Le chapitre 8 propose une autre étude de cas, celle des deux frères Valina et Junior. Cette étude de cas focalise l‟attention sur certains éléments qui sont au centre des accusations de sorcellerie dont les enfants font l‟objet. Si, dans le chapitre consacré à Jérôme, l‟axe de l‟inversion opéré par le discours sorcellaire émerge plus clairement, il me semble, à l‟aide du cas de Valina et Junior, mettre en évidence l‟axe de la « contagion » des enfants par « le virus » de la sorcellerie.

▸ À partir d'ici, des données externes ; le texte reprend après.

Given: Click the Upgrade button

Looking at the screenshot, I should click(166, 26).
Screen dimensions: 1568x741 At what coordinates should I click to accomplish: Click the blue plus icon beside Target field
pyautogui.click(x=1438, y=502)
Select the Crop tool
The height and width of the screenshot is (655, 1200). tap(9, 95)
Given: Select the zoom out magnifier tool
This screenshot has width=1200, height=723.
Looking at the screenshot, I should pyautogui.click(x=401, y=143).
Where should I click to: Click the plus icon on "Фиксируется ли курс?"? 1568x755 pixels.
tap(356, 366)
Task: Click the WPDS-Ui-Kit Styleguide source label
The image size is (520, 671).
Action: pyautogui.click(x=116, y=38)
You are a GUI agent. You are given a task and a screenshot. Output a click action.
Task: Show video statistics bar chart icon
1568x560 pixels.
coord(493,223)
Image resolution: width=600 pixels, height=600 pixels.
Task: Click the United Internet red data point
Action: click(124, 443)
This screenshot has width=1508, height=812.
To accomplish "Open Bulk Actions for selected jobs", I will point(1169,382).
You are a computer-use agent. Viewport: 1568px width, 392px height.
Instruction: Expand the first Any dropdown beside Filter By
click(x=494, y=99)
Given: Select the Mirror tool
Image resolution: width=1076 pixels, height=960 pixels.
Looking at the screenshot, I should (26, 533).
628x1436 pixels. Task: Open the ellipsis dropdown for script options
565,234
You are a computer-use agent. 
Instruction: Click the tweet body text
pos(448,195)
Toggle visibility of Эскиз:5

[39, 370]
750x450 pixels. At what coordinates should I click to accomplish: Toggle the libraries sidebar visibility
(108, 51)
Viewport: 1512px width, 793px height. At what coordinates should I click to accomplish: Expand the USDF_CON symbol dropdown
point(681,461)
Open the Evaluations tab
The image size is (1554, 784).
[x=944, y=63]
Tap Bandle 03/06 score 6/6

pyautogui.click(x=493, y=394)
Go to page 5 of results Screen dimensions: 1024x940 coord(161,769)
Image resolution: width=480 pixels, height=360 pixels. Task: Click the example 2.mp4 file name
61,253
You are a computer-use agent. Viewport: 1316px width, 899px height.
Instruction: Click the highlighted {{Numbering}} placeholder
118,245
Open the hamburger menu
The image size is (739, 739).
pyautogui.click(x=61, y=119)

La troisième étude de cas, chapitre 9, est l‟histoire de Neno. Ce cas est également important puisqu‟il souligne de quelle façon l‟itinéraire d‟un enfant se structure selon plusieurs variables concomitantes ayant trait aux parents et à la famille dans laquelle l‟enfant vit. Neno, se retrouvant dans une position familiale ambiguë (orphelin, frère « rebelle», etc.), est sujet à un travail d‟observation par ses parents. Les qualités qu‟il possède sont, dans le déroulement des faits, constamment remises en question : il oscille entre l‟image d‟enfant-talent et celle d‟enfant-sorcier.

Enfin, dans les conclusions générales, je reprendrai le fil du raisonnement qui nous a guidés tout au long de ce travail. Je proposerai ensuite des pistes de réflexion pour mieux encadrer et comprendre le phénomène des enfants-sorciers. En dernière analyse, je proposerai des perspectives futures ouvertes par cette thèse dans l‟analyse des dynamiques familiales, de l‟enfance et de la sorcellerie en Afrique centrale.